Given problem. Transcribe the part of the records that opens with the line containing "For every named" and closes with the line containing "About Richard (304, 16)", including both of those lines.

Supplied records.
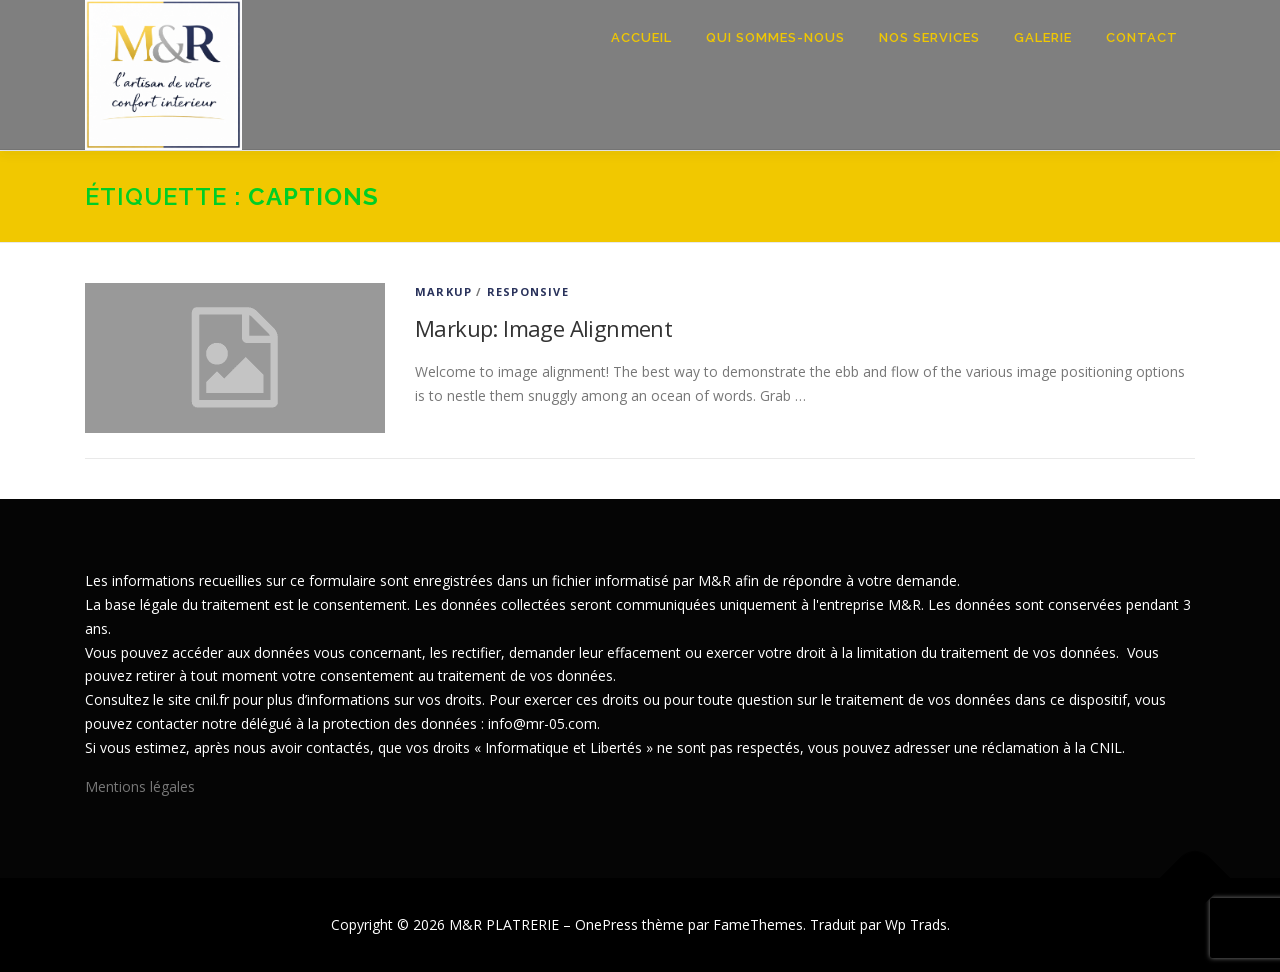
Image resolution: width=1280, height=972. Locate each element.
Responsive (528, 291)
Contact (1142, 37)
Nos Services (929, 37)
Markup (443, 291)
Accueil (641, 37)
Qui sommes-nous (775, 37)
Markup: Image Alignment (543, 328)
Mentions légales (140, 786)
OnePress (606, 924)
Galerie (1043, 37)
...
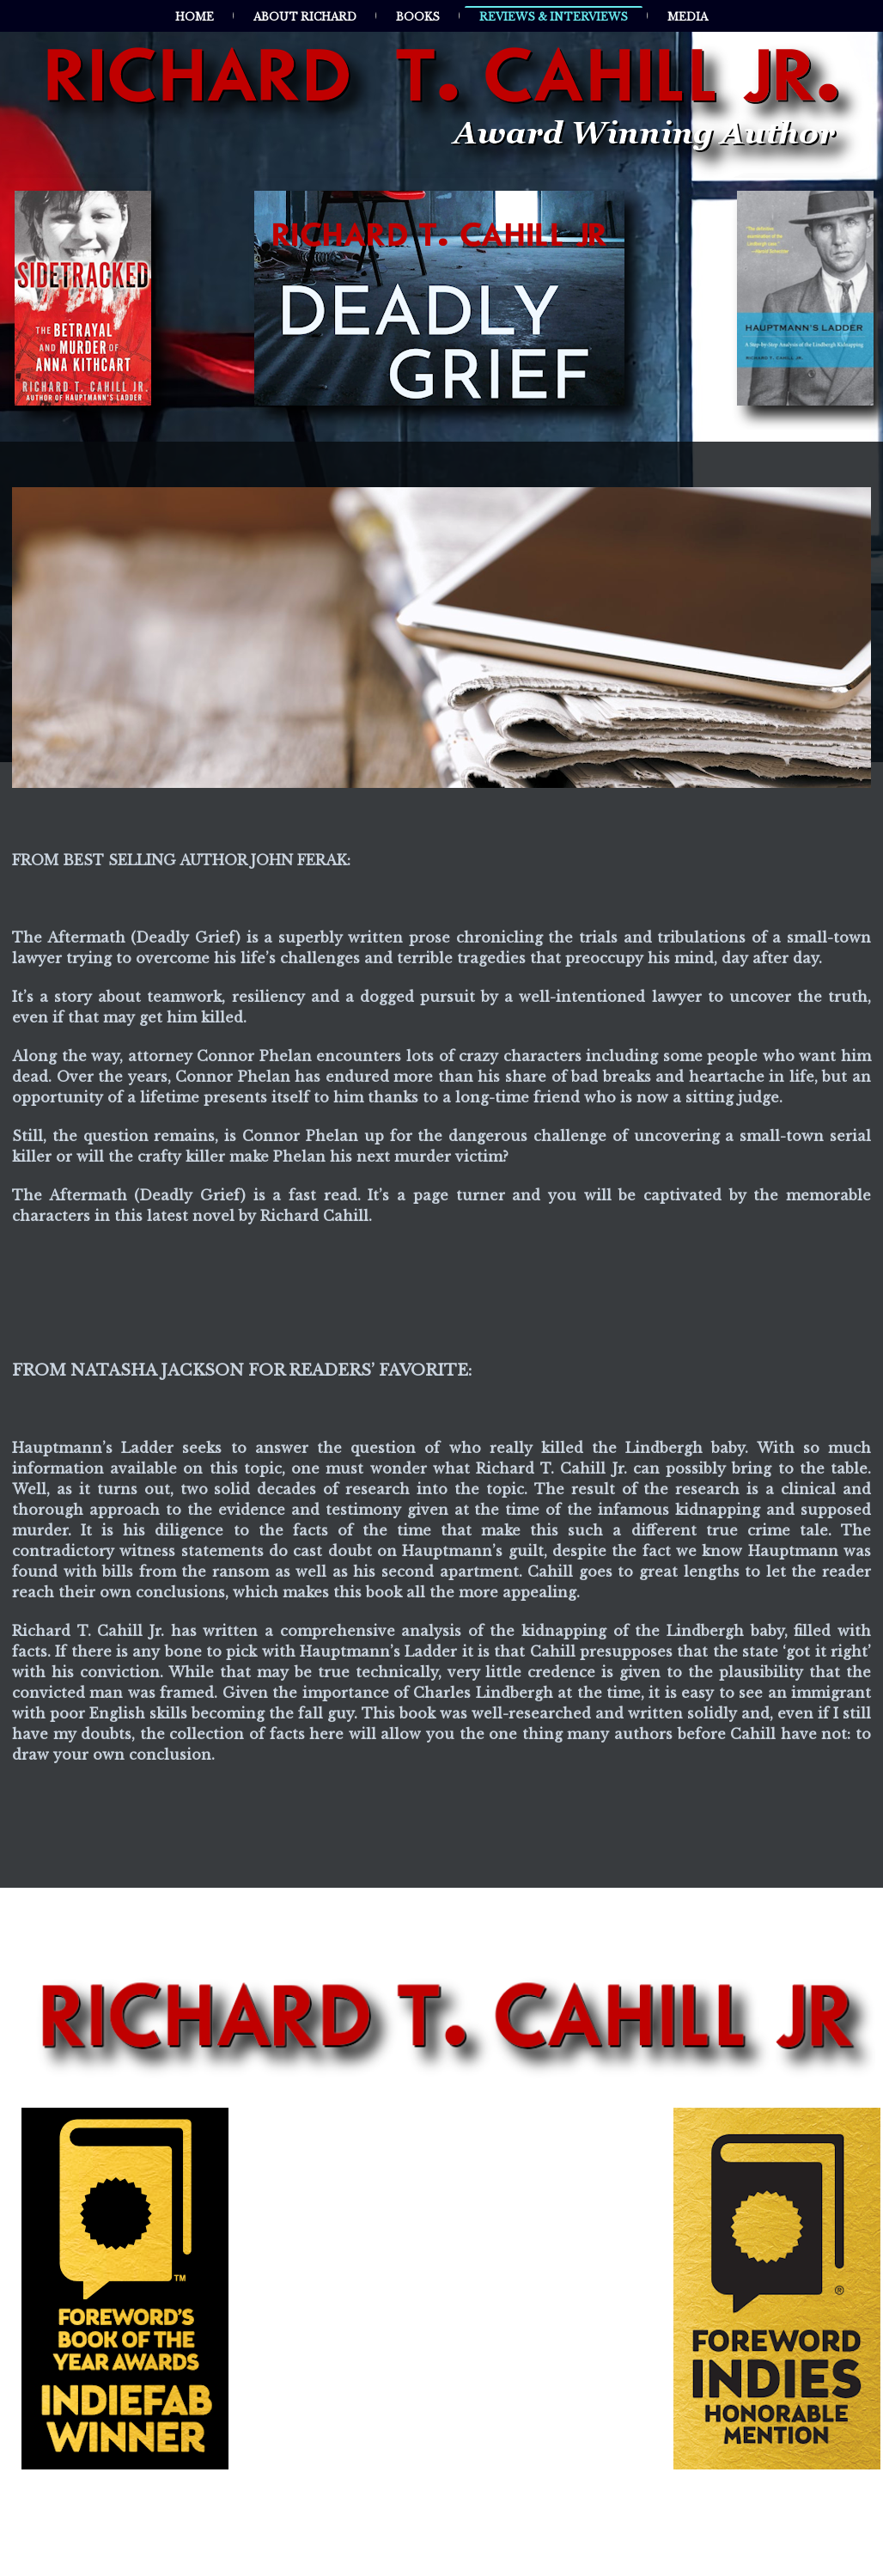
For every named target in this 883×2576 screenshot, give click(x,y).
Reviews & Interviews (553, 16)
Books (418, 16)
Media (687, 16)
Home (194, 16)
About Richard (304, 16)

Response.
For every named target in this 883×2576 screenshot, give click(x,y).
Reviews & Interviews (553, 16)
Books (418, 16)
Media (687, 16)
Home (194, 16)
About Richard (304, 16)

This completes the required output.